> [Aim of the exercise] Please format the material from the line with "Configure Stripe via" up to and including the line with "pos(229,165)" as a numbered list, leaving out blank lines.

>>>

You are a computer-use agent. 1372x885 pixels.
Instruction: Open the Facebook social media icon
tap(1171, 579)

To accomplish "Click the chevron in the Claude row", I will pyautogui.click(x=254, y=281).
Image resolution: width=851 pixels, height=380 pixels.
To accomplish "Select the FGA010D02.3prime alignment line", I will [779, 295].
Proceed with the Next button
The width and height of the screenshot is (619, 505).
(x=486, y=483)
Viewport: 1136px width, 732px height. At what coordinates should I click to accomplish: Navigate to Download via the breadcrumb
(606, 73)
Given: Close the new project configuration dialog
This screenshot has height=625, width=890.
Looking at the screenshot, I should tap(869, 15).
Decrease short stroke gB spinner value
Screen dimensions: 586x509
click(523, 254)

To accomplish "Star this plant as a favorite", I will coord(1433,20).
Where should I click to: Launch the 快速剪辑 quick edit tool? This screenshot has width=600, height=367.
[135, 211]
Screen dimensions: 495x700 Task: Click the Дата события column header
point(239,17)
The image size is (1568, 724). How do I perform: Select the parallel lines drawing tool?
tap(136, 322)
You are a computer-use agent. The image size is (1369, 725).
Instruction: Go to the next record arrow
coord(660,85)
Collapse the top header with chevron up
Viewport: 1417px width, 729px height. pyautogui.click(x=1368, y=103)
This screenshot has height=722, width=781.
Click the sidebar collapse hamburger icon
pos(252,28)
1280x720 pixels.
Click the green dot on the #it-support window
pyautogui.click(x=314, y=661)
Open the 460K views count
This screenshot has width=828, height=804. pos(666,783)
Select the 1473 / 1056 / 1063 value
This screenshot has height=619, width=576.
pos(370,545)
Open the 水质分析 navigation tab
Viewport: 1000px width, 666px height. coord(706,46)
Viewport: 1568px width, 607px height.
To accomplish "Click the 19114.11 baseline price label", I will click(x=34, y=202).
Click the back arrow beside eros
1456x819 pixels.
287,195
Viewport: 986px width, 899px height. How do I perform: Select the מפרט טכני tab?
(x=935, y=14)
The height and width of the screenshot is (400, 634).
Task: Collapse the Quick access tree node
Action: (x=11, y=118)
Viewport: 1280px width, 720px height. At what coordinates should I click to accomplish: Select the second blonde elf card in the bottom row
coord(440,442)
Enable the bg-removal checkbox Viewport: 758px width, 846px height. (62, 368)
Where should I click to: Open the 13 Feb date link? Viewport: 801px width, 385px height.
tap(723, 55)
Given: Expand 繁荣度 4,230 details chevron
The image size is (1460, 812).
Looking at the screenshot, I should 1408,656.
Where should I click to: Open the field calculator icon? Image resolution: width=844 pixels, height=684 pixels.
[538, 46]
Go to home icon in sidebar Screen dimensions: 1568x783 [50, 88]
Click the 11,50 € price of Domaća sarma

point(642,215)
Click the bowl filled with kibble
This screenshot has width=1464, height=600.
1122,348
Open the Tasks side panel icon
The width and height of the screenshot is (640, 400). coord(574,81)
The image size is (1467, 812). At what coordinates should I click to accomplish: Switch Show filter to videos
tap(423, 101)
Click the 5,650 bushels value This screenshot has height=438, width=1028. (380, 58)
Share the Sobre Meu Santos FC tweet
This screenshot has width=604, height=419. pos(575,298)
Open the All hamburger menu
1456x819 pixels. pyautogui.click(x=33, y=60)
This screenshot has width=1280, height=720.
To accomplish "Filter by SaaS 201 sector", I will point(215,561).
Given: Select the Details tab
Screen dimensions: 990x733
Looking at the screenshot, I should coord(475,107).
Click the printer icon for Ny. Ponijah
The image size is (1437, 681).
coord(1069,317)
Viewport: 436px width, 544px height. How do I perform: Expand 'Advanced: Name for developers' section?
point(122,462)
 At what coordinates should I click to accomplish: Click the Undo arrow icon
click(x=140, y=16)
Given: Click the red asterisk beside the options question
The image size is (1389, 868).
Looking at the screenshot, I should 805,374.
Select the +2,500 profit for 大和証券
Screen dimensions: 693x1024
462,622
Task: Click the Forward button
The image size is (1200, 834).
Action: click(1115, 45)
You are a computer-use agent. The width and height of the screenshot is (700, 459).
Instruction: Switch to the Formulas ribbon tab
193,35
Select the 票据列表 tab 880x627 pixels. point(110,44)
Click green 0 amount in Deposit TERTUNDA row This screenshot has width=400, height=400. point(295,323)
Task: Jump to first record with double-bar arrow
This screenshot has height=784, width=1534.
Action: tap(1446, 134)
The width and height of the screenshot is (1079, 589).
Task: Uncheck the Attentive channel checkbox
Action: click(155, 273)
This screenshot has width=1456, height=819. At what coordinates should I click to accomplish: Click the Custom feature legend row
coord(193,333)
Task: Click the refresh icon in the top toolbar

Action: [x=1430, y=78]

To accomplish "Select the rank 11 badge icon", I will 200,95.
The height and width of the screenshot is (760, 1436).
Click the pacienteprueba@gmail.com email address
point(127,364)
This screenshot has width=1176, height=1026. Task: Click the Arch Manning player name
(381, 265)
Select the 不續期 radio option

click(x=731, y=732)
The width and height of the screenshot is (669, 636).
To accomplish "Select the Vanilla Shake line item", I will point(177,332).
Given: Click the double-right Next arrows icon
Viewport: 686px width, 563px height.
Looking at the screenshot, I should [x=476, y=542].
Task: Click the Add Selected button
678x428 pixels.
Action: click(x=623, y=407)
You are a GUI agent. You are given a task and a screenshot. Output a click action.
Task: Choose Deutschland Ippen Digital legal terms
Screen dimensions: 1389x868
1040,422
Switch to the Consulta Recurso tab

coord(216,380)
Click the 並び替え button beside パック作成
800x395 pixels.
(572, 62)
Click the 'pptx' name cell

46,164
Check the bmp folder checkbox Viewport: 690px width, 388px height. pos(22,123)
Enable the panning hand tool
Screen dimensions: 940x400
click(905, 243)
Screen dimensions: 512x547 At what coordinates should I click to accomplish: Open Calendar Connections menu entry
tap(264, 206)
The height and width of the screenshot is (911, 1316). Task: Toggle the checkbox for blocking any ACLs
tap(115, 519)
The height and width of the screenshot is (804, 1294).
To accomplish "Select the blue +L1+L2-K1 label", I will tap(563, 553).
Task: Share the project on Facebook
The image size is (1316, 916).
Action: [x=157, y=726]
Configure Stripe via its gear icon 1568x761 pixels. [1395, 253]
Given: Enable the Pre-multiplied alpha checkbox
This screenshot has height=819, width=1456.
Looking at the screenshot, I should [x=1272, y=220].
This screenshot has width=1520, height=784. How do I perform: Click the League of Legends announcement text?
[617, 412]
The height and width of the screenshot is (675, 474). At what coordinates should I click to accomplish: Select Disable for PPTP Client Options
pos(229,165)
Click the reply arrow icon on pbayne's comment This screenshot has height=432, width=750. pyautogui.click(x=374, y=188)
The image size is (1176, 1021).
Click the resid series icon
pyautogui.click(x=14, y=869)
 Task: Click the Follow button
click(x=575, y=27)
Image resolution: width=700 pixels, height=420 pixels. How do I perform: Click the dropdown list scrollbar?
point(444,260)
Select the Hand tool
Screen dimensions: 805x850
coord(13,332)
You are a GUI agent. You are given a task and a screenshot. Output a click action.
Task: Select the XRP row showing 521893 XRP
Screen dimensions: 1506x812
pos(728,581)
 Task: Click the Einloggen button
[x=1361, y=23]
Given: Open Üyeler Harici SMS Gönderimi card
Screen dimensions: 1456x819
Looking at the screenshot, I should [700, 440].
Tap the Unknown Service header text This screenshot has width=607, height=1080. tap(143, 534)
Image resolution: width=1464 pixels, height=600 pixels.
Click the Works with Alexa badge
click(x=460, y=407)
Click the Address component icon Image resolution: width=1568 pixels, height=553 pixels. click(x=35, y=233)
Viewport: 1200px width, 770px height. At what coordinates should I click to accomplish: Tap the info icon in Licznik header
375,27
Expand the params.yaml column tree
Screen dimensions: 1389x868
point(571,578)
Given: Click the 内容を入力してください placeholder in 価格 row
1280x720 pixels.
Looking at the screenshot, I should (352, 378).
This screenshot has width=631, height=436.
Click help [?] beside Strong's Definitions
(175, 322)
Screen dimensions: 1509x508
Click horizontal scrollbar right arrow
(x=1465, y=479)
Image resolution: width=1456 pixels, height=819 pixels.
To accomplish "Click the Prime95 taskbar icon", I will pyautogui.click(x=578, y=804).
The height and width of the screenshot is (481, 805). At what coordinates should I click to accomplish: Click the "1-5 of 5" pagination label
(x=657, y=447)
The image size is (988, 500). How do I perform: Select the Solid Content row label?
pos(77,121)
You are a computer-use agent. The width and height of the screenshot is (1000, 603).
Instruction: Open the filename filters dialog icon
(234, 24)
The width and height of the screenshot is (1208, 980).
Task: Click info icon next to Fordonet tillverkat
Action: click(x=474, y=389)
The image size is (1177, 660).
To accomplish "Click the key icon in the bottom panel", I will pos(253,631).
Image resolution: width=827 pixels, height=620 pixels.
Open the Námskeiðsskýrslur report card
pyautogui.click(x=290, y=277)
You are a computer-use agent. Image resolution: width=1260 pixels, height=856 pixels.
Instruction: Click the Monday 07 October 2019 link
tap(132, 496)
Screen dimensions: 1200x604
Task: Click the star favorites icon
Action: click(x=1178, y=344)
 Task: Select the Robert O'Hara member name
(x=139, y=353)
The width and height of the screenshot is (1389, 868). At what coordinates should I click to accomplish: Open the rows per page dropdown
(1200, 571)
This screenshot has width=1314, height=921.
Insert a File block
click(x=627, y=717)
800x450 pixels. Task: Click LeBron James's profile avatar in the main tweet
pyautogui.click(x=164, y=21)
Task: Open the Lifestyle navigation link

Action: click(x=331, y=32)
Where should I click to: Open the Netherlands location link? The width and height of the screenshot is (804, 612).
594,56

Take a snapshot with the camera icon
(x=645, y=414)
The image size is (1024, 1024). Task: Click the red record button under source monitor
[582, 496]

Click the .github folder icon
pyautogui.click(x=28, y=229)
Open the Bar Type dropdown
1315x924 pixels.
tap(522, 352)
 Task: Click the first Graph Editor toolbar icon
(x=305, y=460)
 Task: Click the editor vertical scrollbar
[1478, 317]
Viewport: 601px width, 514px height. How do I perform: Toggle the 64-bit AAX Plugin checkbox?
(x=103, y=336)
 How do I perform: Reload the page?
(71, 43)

<<<

> [Output for this exercise]
1. Configure Stripe via its gear icon 1568x761 pixels. [1395, 253]
2. Given: Enable the Pre-multiplied alpha checkbox
3. This screenshot has height=819, width=1456.
4. Looking at the screenshot, I should [x=1272, y=220].
5. This screenshot has width=1520, height=784. How do I perform: Click the League of Legends announcement text?
6. [617, 412]
7. The height and width of the screenshot is (675, 474). At what coordinates should I click to accomplish: Select Disable for PPTP Client Options
8. pos(229,165)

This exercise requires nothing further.